Biotope:Freshwater: In nature, D. albolineatus is accustomed to cool running water, springs associated with waterfalls, small creeks and drainages as well as the Mekong River.
Oviparous: Eggscatters: Moderate to Easy.
Sexual dimorphism: Females grow slightly larger and more deeply-bodied and are rounder when gravid than smaller, slimmer-bodied males with rosy ventrals.
Without intervention in a densely-planted aquarium, it’s possible for small numbers of fry will survive (although they’ll do so in absence of parental care.) For greater fry survival, a spawning tank may be established.

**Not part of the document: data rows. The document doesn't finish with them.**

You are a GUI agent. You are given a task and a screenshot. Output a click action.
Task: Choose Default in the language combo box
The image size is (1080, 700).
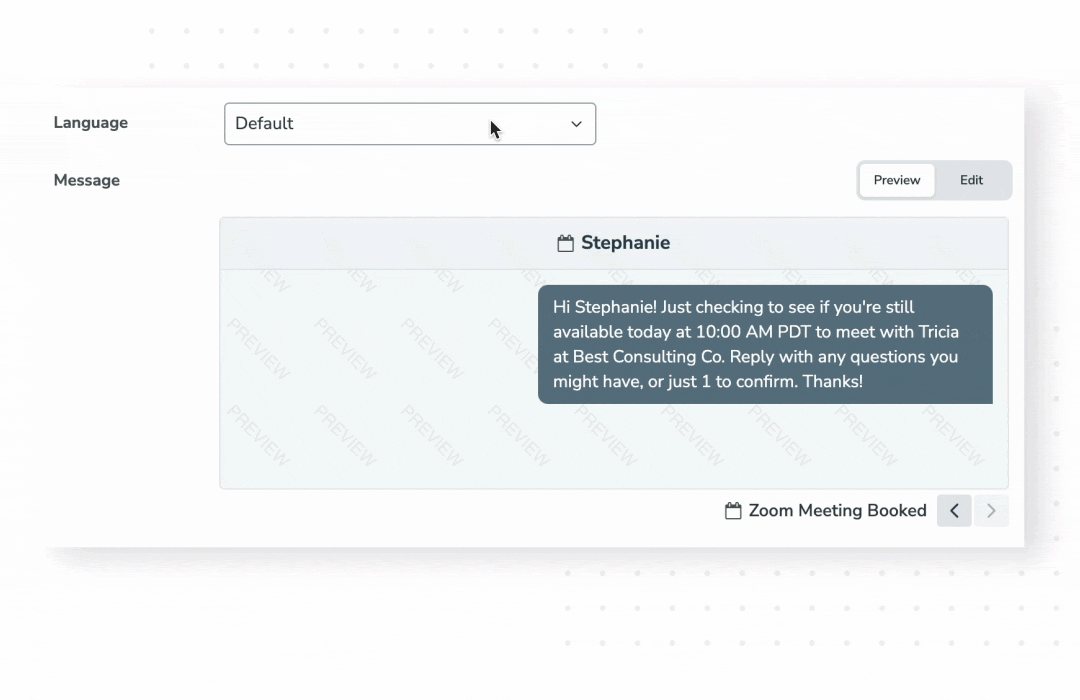(x=410, y=123)
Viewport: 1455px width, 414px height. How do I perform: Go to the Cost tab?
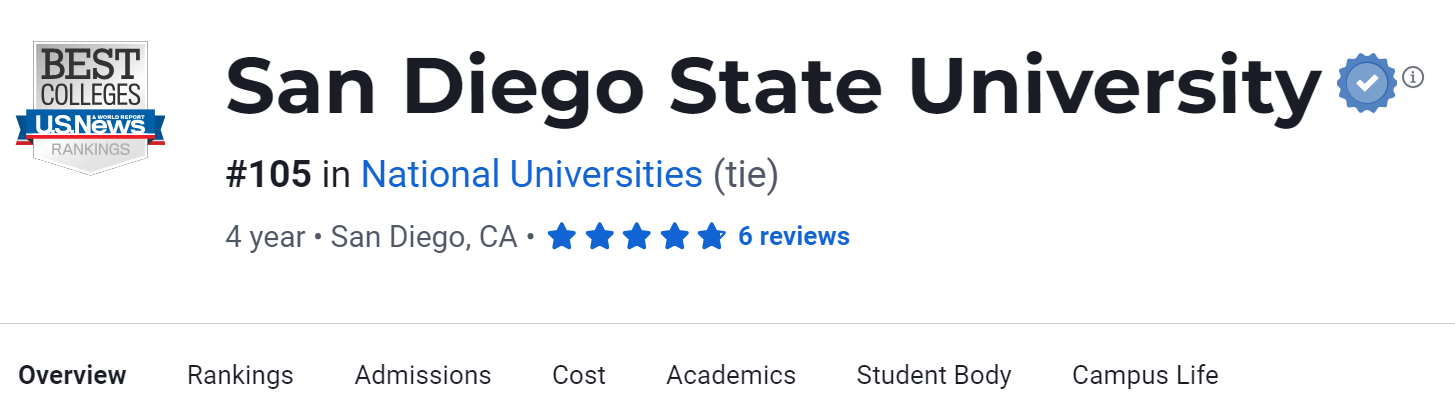[579, 375]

A breeding tank– at least 10 – 20 gallons (37.9 – 75.7 liters)–with marbles as substrate allow the eggs to fall between the marbles and safely out of reach of their parents mouths. Additionally, your tank should have heated, mature water, a sponge filter and an air stone for oxygenation and circulation (the addition of baby grass, java moss or spawning mops is optional as the safest place for the eggs to fall is between the marbles.)
At least a week prior to spawning, condition the parents on a diet rich in protein such as bloodworms, brine shrimp or tubifex worms which will help build roe in the female. When the female(s) to be spawned appear gravid (their abdomens will be distended with eggs and a small dark spot will appear just before the fish’s urogenital opening,) one or two pair should be placed into the breeding tank toward evening (as spawning will occur around dawn.) When ready, the female releases close to 300 eggs, with the male following, fertilizing the eggs as he swims along.
D. albolineatus provides no aftercare for the eggs, so it’s best to remove the adults within 24 – 48 hours of spawning. Incubation of the eggs generally takes 24 -36 hours, during which keeping a tank dark can help reduce fungal growth. The fry being free-swimming within 6 to 7 days. Initially offer the fry green algae, small crustaceans, paramecium and protozoans common in aufwuch cultures, segueing to Artemia naupaii and crushed flake food in a week or so once the fry are large enough to accept the larger foods.